Despite its La-La Land setting and surface glamor, The L. A. Complex is one of the few shows on TV with a real feeling for losers’ anxieties, that special, one-of-a-kind feeling that comes from assuring the landlord that the rent will be in his hand by the end of the week when you have no source of income and not a penny in the bank. But it’s not a downer. (One character from the first season, Alicia—a dancer who torpedoed her career by agreeing to do a sex tape with a washed-up child actor, and who seemed to be on the verge of going into porn—is given an honest job on the road and shipped out at the start of tonight’s episode, maybe because the only alternative was to follow her down to a level of degradation that would make for depressing viewing.) The hope is that, now that there are new episodes that haven’t already aired outside the U. S., the second season may be able to get its ratings up.

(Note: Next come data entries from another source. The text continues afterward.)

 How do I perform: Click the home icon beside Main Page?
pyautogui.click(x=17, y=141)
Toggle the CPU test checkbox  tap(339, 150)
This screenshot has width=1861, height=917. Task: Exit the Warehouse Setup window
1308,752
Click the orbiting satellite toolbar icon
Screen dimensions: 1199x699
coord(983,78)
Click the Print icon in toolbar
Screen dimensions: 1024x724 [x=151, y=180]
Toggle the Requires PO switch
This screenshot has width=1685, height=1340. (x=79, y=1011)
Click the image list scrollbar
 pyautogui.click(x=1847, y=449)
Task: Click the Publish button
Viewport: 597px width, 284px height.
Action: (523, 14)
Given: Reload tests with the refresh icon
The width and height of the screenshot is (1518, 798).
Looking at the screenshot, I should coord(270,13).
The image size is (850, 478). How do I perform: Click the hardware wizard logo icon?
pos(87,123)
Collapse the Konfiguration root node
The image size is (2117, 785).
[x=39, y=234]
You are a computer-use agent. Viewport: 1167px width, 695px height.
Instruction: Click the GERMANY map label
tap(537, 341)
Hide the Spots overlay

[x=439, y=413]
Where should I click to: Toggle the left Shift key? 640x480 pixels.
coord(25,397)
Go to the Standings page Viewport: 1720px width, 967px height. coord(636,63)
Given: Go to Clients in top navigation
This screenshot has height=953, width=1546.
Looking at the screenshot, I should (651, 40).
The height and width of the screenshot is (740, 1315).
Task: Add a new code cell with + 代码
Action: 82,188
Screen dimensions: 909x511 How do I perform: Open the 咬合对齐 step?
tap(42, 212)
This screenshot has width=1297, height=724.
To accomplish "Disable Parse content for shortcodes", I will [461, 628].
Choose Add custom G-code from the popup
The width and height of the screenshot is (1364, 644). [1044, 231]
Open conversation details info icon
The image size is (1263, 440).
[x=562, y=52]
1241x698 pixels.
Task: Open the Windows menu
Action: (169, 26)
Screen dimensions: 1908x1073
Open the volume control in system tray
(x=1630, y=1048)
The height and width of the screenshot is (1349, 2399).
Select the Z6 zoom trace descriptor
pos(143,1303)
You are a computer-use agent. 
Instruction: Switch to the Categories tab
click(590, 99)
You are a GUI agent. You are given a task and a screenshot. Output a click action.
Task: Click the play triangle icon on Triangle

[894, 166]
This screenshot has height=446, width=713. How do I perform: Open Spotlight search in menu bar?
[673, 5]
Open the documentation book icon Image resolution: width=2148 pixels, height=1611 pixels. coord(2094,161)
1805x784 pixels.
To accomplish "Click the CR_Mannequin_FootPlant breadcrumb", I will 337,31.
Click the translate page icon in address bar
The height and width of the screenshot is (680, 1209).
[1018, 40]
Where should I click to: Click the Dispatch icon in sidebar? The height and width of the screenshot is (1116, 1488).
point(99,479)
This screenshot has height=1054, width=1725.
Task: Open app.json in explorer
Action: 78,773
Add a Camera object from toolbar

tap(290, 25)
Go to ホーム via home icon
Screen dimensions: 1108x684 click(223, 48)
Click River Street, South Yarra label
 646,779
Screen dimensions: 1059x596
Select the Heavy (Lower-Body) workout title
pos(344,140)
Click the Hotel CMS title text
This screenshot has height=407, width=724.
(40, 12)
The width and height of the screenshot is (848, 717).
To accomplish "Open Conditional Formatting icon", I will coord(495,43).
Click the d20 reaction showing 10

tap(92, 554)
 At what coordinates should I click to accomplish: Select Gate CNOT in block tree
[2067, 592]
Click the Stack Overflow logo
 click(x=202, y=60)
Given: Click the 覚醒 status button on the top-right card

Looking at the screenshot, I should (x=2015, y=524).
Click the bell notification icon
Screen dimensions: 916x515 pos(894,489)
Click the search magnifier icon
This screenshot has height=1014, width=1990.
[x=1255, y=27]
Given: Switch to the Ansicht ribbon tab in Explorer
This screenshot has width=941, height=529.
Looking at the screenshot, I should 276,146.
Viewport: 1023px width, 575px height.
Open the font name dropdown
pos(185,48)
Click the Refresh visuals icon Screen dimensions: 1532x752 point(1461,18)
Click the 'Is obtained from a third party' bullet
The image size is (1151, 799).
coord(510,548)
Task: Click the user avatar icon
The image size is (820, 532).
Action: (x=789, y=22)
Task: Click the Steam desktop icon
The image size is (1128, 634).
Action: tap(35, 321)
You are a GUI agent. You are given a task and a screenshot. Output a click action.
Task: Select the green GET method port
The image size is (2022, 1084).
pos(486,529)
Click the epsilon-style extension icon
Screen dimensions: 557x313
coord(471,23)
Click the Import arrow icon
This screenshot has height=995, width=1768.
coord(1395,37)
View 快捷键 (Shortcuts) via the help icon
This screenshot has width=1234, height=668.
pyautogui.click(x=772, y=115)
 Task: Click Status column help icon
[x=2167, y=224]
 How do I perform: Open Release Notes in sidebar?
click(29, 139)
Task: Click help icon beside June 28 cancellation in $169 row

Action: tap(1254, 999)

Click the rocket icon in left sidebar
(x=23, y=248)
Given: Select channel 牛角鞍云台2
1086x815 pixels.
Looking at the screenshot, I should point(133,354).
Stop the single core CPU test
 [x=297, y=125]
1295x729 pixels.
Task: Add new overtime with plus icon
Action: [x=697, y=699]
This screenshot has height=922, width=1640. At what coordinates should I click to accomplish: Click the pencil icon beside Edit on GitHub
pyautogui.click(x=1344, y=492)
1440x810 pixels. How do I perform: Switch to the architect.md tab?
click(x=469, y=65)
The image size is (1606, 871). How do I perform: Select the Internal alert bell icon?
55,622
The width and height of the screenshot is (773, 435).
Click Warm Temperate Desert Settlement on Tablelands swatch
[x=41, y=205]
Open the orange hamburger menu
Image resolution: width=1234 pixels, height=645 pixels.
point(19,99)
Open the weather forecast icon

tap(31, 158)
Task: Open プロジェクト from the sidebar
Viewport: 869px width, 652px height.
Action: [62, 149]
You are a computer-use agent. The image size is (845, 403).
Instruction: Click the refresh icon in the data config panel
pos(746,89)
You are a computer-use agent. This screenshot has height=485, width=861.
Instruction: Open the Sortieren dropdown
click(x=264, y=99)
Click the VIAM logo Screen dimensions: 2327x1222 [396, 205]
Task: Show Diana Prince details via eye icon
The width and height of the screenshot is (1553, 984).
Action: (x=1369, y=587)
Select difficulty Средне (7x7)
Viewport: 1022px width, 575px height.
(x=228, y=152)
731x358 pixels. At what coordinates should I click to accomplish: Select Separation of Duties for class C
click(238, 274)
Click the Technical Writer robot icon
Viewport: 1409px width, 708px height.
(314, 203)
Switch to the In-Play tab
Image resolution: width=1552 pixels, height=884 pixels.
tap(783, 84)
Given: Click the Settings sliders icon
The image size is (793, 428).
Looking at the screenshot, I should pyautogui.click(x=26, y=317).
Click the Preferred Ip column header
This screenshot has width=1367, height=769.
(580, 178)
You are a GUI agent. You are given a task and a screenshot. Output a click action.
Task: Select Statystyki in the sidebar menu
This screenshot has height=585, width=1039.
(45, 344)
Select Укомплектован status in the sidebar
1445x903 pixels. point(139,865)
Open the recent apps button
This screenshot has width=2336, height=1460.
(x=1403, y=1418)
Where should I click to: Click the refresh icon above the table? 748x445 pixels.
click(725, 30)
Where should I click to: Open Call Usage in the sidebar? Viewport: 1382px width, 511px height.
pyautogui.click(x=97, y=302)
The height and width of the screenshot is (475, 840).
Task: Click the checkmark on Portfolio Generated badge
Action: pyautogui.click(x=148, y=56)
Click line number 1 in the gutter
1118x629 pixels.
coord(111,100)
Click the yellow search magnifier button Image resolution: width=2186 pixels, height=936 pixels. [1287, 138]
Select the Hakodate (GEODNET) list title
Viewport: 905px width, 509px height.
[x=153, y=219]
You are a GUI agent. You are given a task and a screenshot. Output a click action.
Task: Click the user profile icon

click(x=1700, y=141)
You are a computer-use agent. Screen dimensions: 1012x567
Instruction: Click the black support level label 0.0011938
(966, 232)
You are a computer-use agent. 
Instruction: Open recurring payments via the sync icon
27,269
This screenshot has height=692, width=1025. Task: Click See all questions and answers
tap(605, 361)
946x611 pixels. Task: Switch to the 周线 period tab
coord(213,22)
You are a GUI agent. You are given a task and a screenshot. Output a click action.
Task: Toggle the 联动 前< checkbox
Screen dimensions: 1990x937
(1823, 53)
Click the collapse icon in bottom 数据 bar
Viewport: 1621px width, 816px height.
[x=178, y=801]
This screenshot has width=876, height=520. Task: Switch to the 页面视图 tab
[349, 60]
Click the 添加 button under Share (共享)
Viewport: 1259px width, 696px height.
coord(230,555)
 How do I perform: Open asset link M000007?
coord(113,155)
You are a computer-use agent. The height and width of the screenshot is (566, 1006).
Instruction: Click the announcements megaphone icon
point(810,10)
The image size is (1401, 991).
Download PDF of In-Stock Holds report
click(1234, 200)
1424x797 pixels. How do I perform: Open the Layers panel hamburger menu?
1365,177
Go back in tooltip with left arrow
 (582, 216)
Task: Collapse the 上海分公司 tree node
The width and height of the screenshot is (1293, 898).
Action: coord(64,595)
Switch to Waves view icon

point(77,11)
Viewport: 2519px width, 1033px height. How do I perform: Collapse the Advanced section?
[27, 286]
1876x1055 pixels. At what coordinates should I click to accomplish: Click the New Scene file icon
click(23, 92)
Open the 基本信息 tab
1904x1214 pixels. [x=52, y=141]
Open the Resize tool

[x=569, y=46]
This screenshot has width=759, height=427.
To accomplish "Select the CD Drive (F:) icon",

If that doesn’t happen, well, more than 40 years ago, the rock critic Robert Christgau coined the term “semi-popular music” for pop that was conceived commercially and critically successful but that couldn’t find an audience in the marketplace, and there may be such a thing as semi-popular TV: stuff that isn’t exactly Nam June Paik, but that comments and rings fresh changes on its genre in a way that doesn’t seem to do much for its mass commercial appeal. The L. A, Complex might be the first primetime soap to fall into that category since Mike White’s Pasadena.
Stray observations:
- This episode also introduces a couple of new characters: a little boy and his older sister, homeless and living in a car, who stumble across the filming of a yogurt commercial and end up getting a job and making a connection with the director. Thus far, this plotline is most notable for the scene of the director firing the kid hired to star in the commercial upon discovering, when he balks at tasting the product, that he’s lactose intolerant. “It’s an intolerance, not a allergy!” protests the stage mom.